[PROVIDED INFORMATION]
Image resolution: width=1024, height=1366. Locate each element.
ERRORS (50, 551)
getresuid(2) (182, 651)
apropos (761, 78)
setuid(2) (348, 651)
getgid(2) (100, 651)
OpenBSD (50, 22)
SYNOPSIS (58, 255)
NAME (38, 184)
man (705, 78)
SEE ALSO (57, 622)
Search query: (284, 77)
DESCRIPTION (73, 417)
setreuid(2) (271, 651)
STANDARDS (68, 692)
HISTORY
[/PROVIDED INFORMATION]
EXERCISE AIM:
Starting at the line that contains "getresuid(2) (182, 651)", output every remaining line of the data exactly, and stop after the last one.

RESPONSE FOR THIS EXERCISE:
getresuid(2) (182, 651)
apropos (761, 78)
setuid(2) (348, 651)
getgid(2) (100, 651)
OpenBSD (50, 22)
SYNOPSIS (58, 255)
NAME (38, 184)
man (705, 78)
SEE ALSO (57, 622)
Search query: (284, 77)
DESCRIPTION (73, 417)
setreuid(2) (271, 651)
STANDARDS (68, 692)
HISTORY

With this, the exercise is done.